HIV輔助受體CCR5常見小分子抑制劑抑制效果的綜合評價*

焦詩卉，何 淼

(中山大學生命科學學院，廣東 廣州 510275)

CC趨化因子受體5(CC chemokine receptor 5，CCR5)與大多數趨化因子受體一樣，屬于G蛋白偶聯受體，介導的信號傳導通路為Gq途徑；它主要由以下幾個部分組成：胞外N末端，3個胞外環，7個跨膜區域和胞內C末端[1]。CCR5是細胞膜上單核-巨噬細胞親和性的HIV-1輔助受體，也是β趨化因子MIP-1α、MIP-1β、RANTES等的天然受體。
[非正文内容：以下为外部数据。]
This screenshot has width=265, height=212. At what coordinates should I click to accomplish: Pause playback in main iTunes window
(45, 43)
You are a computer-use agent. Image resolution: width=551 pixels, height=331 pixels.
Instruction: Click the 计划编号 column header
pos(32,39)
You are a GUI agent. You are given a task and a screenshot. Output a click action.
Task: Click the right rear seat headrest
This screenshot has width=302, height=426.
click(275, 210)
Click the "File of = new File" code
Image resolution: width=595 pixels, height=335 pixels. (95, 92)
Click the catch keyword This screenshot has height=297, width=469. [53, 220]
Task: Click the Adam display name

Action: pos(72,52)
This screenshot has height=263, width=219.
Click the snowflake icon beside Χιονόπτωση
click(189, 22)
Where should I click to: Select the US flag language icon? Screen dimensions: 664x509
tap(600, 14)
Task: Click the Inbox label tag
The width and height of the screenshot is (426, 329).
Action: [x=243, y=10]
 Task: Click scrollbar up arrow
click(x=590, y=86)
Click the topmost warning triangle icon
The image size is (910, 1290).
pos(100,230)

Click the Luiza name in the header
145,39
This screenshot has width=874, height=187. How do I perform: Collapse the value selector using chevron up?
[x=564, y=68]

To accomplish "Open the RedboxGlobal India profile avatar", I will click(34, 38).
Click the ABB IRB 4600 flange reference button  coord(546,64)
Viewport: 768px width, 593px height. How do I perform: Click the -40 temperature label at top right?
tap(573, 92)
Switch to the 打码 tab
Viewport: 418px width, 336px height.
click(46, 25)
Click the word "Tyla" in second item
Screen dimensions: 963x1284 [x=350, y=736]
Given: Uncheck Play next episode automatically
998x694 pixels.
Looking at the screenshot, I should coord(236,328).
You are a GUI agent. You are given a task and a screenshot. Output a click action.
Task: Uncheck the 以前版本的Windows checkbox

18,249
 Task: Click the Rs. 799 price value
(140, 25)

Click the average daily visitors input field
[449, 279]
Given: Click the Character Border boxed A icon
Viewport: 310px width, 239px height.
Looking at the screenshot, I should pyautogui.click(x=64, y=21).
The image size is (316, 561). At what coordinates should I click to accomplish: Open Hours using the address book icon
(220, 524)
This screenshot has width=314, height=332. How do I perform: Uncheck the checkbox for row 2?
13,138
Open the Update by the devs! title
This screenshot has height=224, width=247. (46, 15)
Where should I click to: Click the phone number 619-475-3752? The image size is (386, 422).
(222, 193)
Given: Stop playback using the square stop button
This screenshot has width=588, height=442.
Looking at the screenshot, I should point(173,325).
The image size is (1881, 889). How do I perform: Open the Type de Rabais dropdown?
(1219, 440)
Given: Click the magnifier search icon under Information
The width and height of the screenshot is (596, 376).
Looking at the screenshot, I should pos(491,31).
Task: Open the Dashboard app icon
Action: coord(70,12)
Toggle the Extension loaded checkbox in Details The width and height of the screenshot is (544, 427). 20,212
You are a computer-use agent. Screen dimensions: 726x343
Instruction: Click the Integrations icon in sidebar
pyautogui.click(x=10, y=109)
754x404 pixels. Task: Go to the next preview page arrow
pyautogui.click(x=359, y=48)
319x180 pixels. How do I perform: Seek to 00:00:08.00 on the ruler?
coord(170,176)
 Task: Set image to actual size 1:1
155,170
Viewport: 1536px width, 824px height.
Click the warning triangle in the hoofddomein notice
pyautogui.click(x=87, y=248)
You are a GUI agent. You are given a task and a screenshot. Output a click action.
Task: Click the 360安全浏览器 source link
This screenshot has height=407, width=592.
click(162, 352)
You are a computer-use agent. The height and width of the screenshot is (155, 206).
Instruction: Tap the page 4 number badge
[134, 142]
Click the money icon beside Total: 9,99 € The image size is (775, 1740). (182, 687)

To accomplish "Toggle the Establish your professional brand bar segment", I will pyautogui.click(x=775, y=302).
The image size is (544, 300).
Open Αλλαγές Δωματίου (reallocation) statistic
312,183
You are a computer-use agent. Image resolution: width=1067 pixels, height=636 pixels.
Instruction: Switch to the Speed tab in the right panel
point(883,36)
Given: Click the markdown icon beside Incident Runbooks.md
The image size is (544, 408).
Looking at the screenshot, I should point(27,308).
艾滋病(Acquired immunodeficiency syndrome，AIDS)是由人類免疫缺陷病毒(Human immunodeficiency virus，HIV)感染引起的。在HIV 的感染過程(圖1)中，HIV與靶細胞融合，主要由包被糖蛋白gp120 和跨膜亞基gp41介導。gp120 與靶細胞上的CD4 分子和輔助受體(CCR5 或CXCR4)先后結合，導致gp41的構型發生改變，形成6 股α-螺旋束核心結構，將病毒包膜與靶細胞膜拉近，并發生融合，完成病毒進入宿主細胞的感染過程。因此，如果能夠有效抑制CCR5的作用，就能抑制HIV進入靶細胞，從而有效預防或治療HIV的感染。

圖1 HIV與細胞相互作用示意[2]

抑制劑的關鍵作用是抑制CCR5蛋白與gp120結合，從而有效阻礙HIV病毒進入靶細胞。1999年，自從日本Takeda公司成功開發出第一種CCR5小分子拮抗劑—TAK-779以來，針對CCR5的小分子抑制劑研究進展迅猛，相繼出現了多種TAK-779的衍生物；例如，Yao Liu(2008)等人合成了TAK-779酮衍生物，證明其能有效抑制HIV-1。2007年，由輝瑞公司研發的CCR5趨化因子受體拮抗劑馬拉韋羅(Maraviroc)成為了第一個被批準上市的CCR5拮抗劑藥物。隨后，SCH-C (SCH 351125)及其衍生物SCH 350634, SCH 350581，SCH 417690(Vicriviroc)也相繼開發并應用于臨床[3]。我國學者針對CCR5的小分子抑制劑進行的綜述中，將目前開發并進入臨床研究的小分子抑制劑分為7類：天然小分子類、苯并環庚烯類、哌啶類、螺環二酮哌啶類、托品烷類、4-哌啶-1-丁胺類和吡咯烷類[4]。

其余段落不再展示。